There were no differences in extent of the body composition changes experienced on either diet.
I realise this is one single study but go look for one that shows this not to be the case. I haven’t seen any.
What I will mention is that, as alluded to earlier, different macronutrients absolutely DO have different hormonal and metabolic effects in the body. They affect appetite, satiation, brain chemistry, etc. in different ways.
This becomes really important when we ask “if putting on fat is caused by overeating, well what is causing us to overeat?”. From this question we get hypotheses such as food palatability and food reward being central to the obesity epidemic.
So there are certainly other factors to consider when deciding on a dietary approach or the usefulness of a diet. All I’m saying however is that when calories and protein are matched, the simple practice of eating more fat will not lead to greater fat loss in and of itself.
When we oxidise fatty acids we can generate ATP which can be used for energy production. In essence, this process is the fat-burning process we hear about. Taking available fat and using it up for the purposes of energy production.
Sounds good so far. So where’s the problem?
Just because we’re burning more fat, does that mean we are burning the fat that is stored in our fat tissue?
On a high-fat diet or after we eat a high-fat meal, we are going to break the triglycerides in food down to fatty acids and glycerol. We’ll then have a ton of fatty acids readily available to be used for energy production. Additionally we know that we can oxidise intramuscular triglycerides (fat stored between muscle) and fat in VLDL particles.
So all that fat we’re burning is the fatty acids in the bloodstream. And when we eat more fat, we have more of it in the bloodstream.
Meaning, if “burning more fat” simply equates to oxidizing more fatty acids then of course we should be burning more fat when we eat more fat… there’s a whole load more of it available, right?
I mean that makes sense doesn’t it?
So yes, you could say we are “burning” more fat.

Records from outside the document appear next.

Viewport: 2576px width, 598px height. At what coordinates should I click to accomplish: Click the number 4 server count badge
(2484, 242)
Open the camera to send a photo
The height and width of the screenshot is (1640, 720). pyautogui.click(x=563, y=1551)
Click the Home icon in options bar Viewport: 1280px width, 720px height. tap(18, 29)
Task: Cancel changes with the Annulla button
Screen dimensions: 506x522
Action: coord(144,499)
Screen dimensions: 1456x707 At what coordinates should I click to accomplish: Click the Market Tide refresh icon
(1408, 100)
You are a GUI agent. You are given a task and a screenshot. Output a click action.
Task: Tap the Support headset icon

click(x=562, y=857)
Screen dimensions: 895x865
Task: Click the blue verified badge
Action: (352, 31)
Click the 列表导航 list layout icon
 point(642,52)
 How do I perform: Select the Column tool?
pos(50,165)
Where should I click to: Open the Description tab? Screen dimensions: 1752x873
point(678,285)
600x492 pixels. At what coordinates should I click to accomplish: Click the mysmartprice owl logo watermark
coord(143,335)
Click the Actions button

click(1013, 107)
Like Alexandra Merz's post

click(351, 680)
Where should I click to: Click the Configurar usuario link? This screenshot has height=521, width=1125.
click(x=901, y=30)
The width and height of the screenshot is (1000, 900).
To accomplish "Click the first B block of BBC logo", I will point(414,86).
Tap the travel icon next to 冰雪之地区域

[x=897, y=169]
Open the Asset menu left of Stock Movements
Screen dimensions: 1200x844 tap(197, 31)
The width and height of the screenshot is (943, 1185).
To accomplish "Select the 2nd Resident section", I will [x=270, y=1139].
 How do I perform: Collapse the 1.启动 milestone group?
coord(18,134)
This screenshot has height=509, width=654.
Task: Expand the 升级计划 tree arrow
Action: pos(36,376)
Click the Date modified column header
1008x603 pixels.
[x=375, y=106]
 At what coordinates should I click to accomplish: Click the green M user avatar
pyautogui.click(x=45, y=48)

But the question really is this:
What does this mean in relation to body fat levels?
This is where things get a bit more interesting and very nuanced.
At first glance, at least from as much as I’ve been able to conclude so far from the available evidence, is that the fat we’re burning is coming from the increased fatty acids made available to us from out meals unless… yep, you guessed it, we’re in a calorie deficit.
I can’t seen evidence of any potential mechanism by which it is possible to lose body fat without having a negative energy imbalance (i.e. expenditure is higher than input). There are hypotheses of there being a “metabolic advantage” when in ketosis for example, but that’s far from accepted.
But even beyond all that, even when fat IS released from fat cells, that still doesn’t necessarily mean we are actually losing fat.
Does this mean high-fat diets have no use in a fat loss situation then? Absolutely not.
High-fat diets can be an excellent tool for certain people. For some people they find LCHF diets easier to adhere to and they enjoy the style of eating. For those on insulin therapy, they may enjoy it as the lower carbohydrate intake will require less insulin use. And so on.
But if we look at what actually happens in the process of fat and carbohydrate metabolism it starts to become clearer that fat loss really will be determined by caloric intake, with most other variables being equal (including protein intake, which is often forgotten about in studies).
So yes, while you burn more fat on a high-fat diet, you have more of it to burn.
And that is the key thing to remember.
In conclusion, eat predominantly good quality food, consume adequate protein, consume adequate fibre, limit saturated fat intake, and eat at a calorie intake level that mirrors your needs. The exact amount of carbohydrate and dietary fat can vary based on preferences and needs.